A definitive diagnosis may be difficult to achieve in some cases. It is sometimes necessary to treat a horse for PHF based on a veterinarian’s suspicion of the animal’s clinical signs and history of living in or traveling to endemic areas. Bloodwork often will show a monocytosis, or a rise in a type of white blood cell called monocytes, and a lymphopenia, or decreased numbers of a type of white blood cells called lymphocytes.

A specific diagnosis is made by drawing blood samples and submitting them to a diagnostic laboratory to run serologic tests such as an indirect fluorescent antibody test or an enzyme-linked immunosorbent assay, abbreviated as ELISA, to determine if the horse’s immune system has made antibodies against the organism. These tests are not always conclusive, however, since many horses living in commonly affected regions may have high titers, or levels, of antibodies without being infected. Also, vaccinated horses can become infected and not have a high titer or any titer at all.

Rarely, the organism can be seen in monocytes.

Horses that are treated successively and recover from the infection have a good prognosis for recovery. The prognosis is poor for horses infected with PHF that develop laminitis, which occurs three to five days after the onset of diarrhea and may so reduce the quality of a horse’s life that euthanasia is elected. The prognosis also is very poor for untreated horses, which often die due to dehydration.

Transmission or Cause:
The cause of PHF is an organism called Ehrlichia risticii, a parasite that infects the white blood cells, as well as the epithelial or tissue cells of the small intestine and colon. The exact route of infection is not known at this time, but it is suspected that PHF is transmitted by the bite from an arthropod such as a tick; other possible vectors are being investigated at this time. A horse can not infect another horse directly.

Transmission is most common in horses living near the Potomac River in the states of Maryland and Virginia. However, evidence of PHF has been confirmed serologically in many other states and Canada, although the disease has not been documented outside of North America. Horses living near a river are at a higher risk of disease than animals living in drier regions. Most cases of PHF occur seasonally in the summer and autumn months.
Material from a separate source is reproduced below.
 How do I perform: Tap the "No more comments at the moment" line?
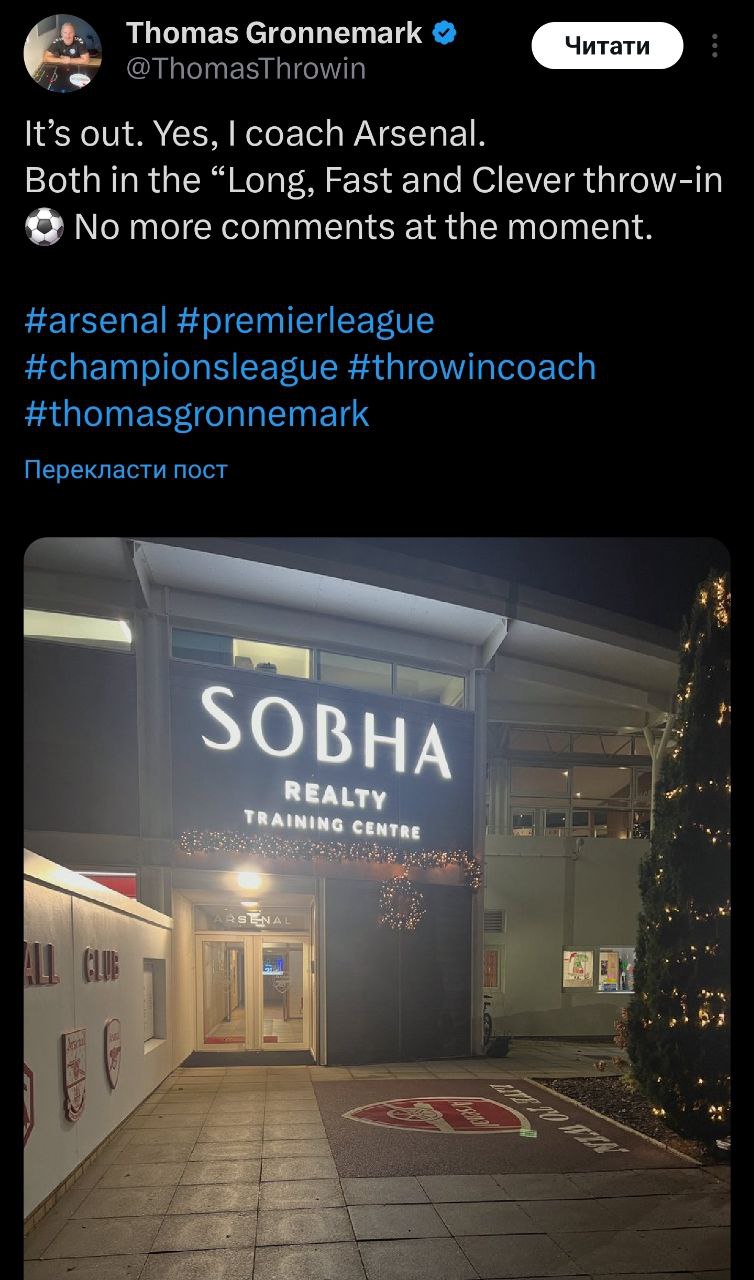pos(364,227)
Horses are usually hospitalized. Treatment is focused on replacing the fluid and electrolyte losses from the diarrhea through intravenous fluid therapy, and on eliminating the organism Ehrlichia risticii through an appropriate antibiotic. Occasionally, a horse that has recovered from PHF may relapse; fortunately, antibiotics are usually successful at treating relapse infections.

Vaccination against PHF will help decrease the severity of the disease, but it does not always prevent the horse from becoming infected, especially during an outbreak. Horses living in endemic areas should be vaccinated before the summer and again three weeks later. Vaccinations should then be repeated on a yearly basis.